## Study text
***
100,000-Year-Old Polar Bear Genome Reveals Ancient Hybridization With Brown Bears
Published:23 Jun.2022    Source:University of California - Santa Cruz
The study, led by scientists at the University of California, Santa Cruz, was published June 16 in Nature Ecology & Evolution. The researchers obtained ancient DNA from the skull of a juvenile polar bear that was found in 2009 on the coast of the Beaufort Sea in Arctic Alaska. Scientists nicknamed the bear 'Bruno,' although DNA analysis later showed it to be a female.
 

"The availability of Bruno's paleogenome has made it possible to detect an ancient admixture event that impacted all living brown bears," said first author Ming-Shan Wang, a postdoctoral scientist in the UCSC Paleogenomics Lab. Corresponding author Beth Shapiro, professor of ecology and evolutionary biology at UC Santa Cruz and an investigator at the Howard Hughes Medical Institute, said the team's genomic analyses show that Bruno belonged to a polar bear population that was ancestral to living polar bears. At some point, probably after around 125,000 years ago, she said, the polar bear lineage leading to Bruno and the brown bear lineage leading to all living brown bears crossed paths and hybridized.
***
## Data
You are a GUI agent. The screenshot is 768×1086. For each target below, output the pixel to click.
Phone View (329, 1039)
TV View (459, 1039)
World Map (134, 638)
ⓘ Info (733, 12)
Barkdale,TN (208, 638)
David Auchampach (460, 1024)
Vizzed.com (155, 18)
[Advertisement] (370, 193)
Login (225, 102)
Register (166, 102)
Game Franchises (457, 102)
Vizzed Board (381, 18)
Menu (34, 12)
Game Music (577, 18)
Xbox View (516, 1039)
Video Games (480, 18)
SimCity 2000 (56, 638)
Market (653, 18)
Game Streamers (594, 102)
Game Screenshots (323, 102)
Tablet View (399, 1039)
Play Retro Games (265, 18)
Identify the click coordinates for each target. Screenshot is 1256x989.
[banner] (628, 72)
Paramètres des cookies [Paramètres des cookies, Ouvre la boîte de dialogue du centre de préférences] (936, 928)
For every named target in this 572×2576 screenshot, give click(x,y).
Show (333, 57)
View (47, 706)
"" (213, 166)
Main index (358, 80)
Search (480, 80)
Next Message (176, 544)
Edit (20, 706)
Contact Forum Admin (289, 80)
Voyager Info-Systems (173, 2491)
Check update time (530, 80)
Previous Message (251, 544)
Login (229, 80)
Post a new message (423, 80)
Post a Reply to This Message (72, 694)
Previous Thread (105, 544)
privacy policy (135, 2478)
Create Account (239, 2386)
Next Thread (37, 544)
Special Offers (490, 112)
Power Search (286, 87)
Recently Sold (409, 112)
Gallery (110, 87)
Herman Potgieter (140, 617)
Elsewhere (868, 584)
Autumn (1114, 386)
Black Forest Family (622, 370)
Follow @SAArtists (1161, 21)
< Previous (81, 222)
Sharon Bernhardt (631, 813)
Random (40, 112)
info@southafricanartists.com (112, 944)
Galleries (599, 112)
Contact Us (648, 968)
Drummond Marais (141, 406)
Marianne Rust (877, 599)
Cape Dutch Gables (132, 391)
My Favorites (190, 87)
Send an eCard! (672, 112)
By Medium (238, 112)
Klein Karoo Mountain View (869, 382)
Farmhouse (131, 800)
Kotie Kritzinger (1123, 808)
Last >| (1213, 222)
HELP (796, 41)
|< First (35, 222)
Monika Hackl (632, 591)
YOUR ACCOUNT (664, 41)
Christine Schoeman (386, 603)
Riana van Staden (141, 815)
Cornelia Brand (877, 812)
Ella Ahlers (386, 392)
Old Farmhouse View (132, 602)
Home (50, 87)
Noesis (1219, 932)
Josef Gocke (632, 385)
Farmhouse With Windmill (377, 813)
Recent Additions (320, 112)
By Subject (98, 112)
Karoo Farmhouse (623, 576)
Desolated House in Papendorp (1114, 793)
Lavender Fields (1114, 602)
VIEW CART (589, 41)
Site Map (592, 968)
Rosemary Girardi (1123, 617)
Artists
***
## Task directions
Answer these questions from the polar bear genome article:
1. In which journal was the study published?
2. Where was the polar bear skull found, and in what year?
3. Who is named as the study's first author?

## Output for this task
1. Nature Ecology & Evolution.
2. On the coast of the Beaufort Sea in Arctic Alaska, in 2009.
3. Ming-Shan Wang.